Elle s’est déjà illustrée dans des projets modulaires, comme à la Friche de la Belle de mai. Elle entend donner ici aussi beaucoup de flexibilité aux bâtiments, pour répondre aux contraintes très diverses de chaque tournage.
« Nous ne touchons pas à l’enveloppe du bâti », explique-t-elle. « On réaménage seulement l’intérieur. On crée les différents espaces de travail, bureaux, ateliers, avec des cloisons, une enveloppe thermique ». Elle prévoit toutefois de retirer une toiture pour créer « une cour de travail ».
Les techniciens du cinéma « experts de l’urbanisme transitoire »
Cette « réhabilitation architecturale raisonnée » fait la part belle au réemploi. Comme celui de gravats issus de la démolition, avec le soutien technique du bureau d’études Lamoureux & Ricciotti Ingénierie.
D’ailleurs, les aménagements sont eux-mêmes pensés pour âtre réemployés ailleurs : « les éléments réutilisables représentent 40 % de l’investissement effectué sur le bâtiment » précise l’architecte.
Luminaires, mobilier, équipements sanitaires… ainsi que les aménagements intérieurs neufs (ateliers, bureaux), « sont conçus pour être entièrement démontables ou mobiles ». Ils pourront rejoindre un futur site à l’avenir.

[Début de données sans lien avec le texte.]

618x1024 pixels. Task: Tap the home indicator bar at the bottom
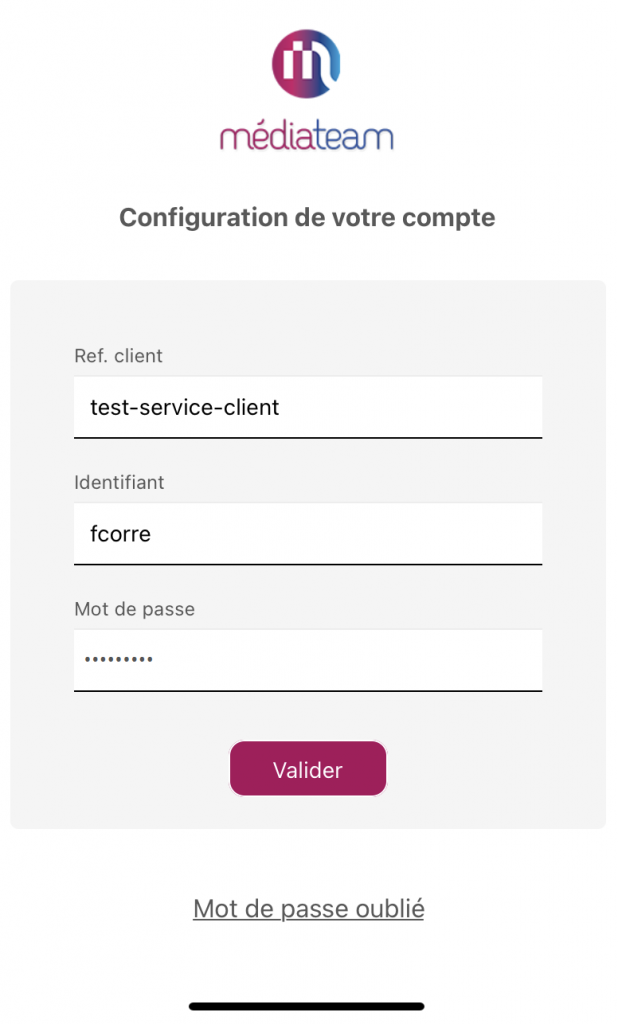[306, 1006]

Kristell Filotico entend également « planter des arbres partout où c’est possible » et implanter des réservoirs de récupération des eaux de pluie.

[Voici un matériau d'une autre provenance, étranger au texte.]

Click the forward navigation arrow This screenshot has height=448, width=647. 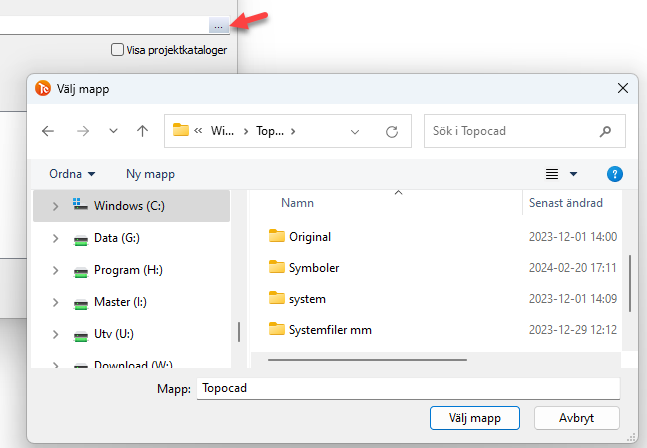(x=83, y=131)
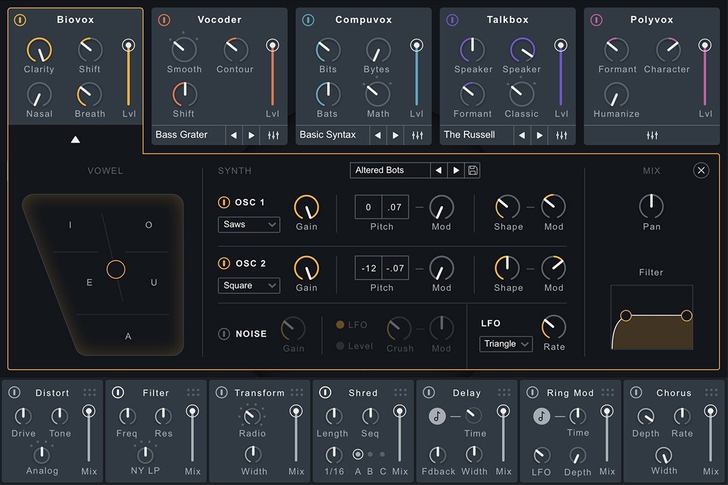The width and height of the screenshot is (728, 485).
Task: Click the Talkbox Lvl slider handle
Action: point(560,46)
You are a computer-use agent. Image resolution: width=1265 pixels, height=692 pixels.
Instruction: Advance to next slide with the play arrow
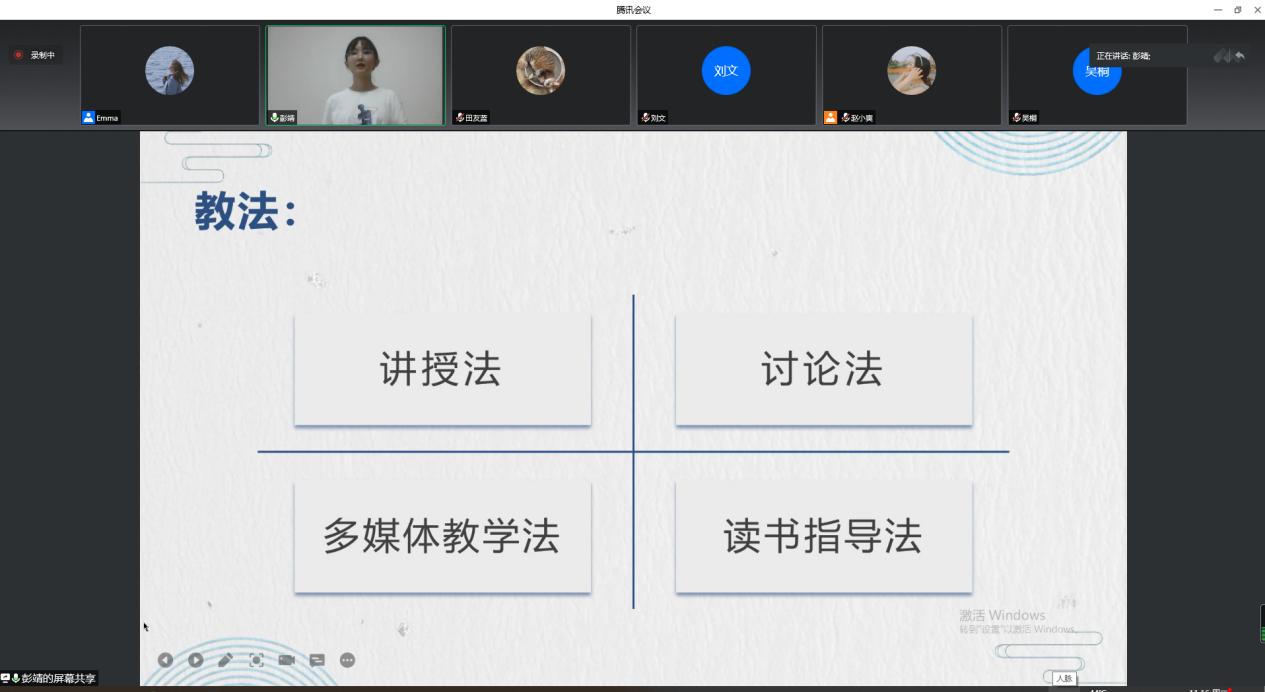(x=196, y=660)

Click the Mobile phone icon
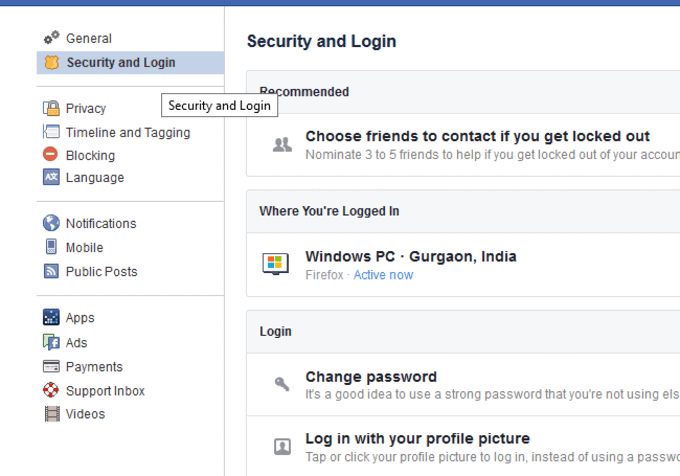[51, 247]
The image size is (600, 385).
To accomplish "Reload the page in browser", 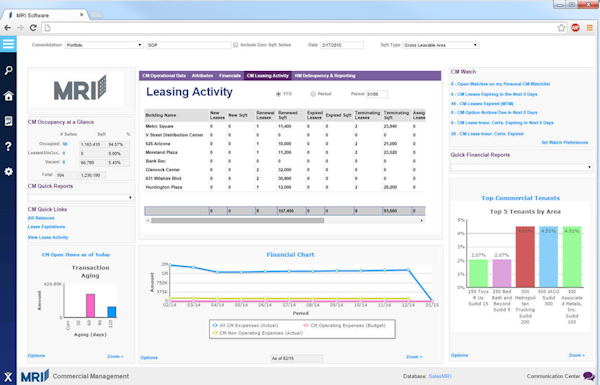I will point(33,28).
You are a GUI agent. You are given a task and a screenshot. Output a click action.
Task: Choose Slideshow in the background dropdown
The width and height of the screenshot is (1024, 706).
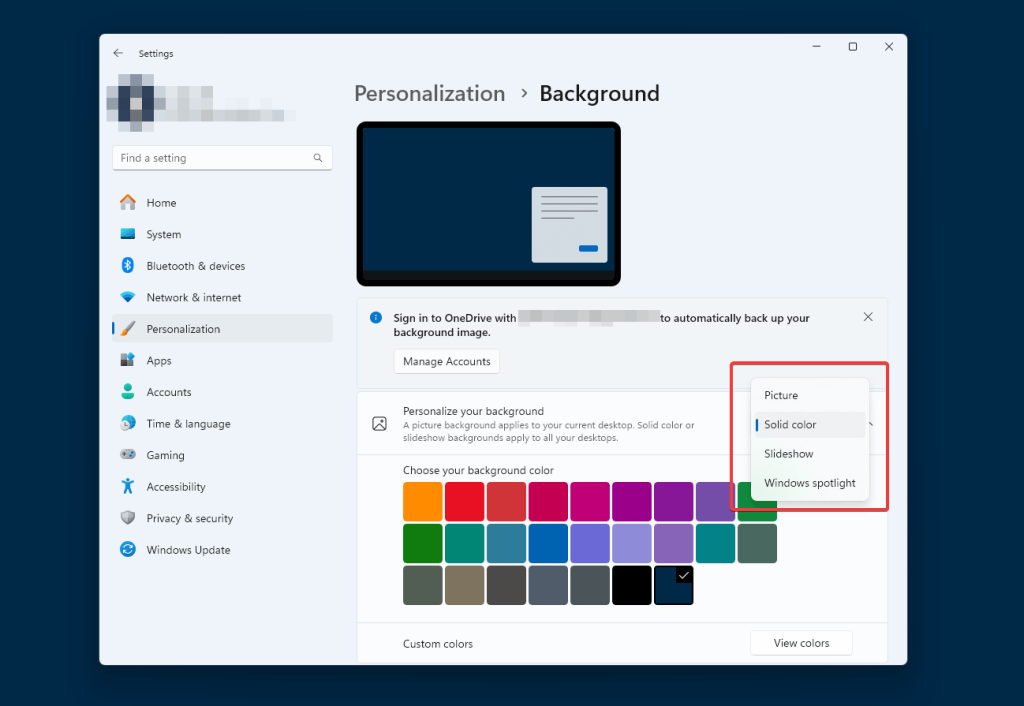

Pour monter ce projet expérimental, l’architecte a pu compter sur le soutien des adhérents de l’associations ARTS. « Les techniciens du cinéma sont des experts du transitoire. Ils savent aménager des choses en 48 heures. On a beaucoup appris d’eux et ils ont permis de monter le projet en un temps record ».

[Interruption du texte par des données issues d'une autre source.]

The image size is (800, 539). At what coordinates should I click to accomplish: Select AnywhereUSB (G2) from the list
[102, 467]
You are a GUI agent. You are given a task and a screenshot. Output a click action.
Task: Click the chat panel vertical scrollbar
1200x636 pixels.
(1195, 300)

« On n’a jamais eu autant de tournages sur le territoire »
La présidente de l’association ARTS rappelle d’ailleurs que ces adhérents, « qui représentent un tiers des techniciens de la région, travaillent bénévolement pour faire vivre les Hangars du cinéma ». Car cet outil est vital pour la filière, alors que la réalisation de films dans la région « est en pleine croissance depuis les cinq ou sept dernières années ».
Erika Wicke de Haeck explique que « depuis le Covid, elle a explosé. On n’a jamais eu autant de tournages sur le territoire ». Une tendance qui doit se maintenir, malgré l’arrêt de la série Plus belle la vie. La ministre de la Culture, en visite à Marseille la semaine dernière, s’est dite très attentive à la situation : « On sera vigilant pour que la dynamique qui a été celle de Plus Belle la Vie, à la fois culturelle et économique, puisse se poursuivre ».
La directrice générale de France télévision a « promis d’investir 30 millions d’euros dans la production ici », ajoute de son côté Erika. Pour les professionnels du secteur, « on frise le plein emploi », se réjouit-elle. « Voire, quand une méga production débarque, ça peut créer des pénuries de techniciens ».
La création des deux nouvelles écoles de cinéma à Marseille, CinéFabrique, récente, et Kourtajmé depuis déjà deux ans, devraient donc aider à renforcer les effectifs de demain.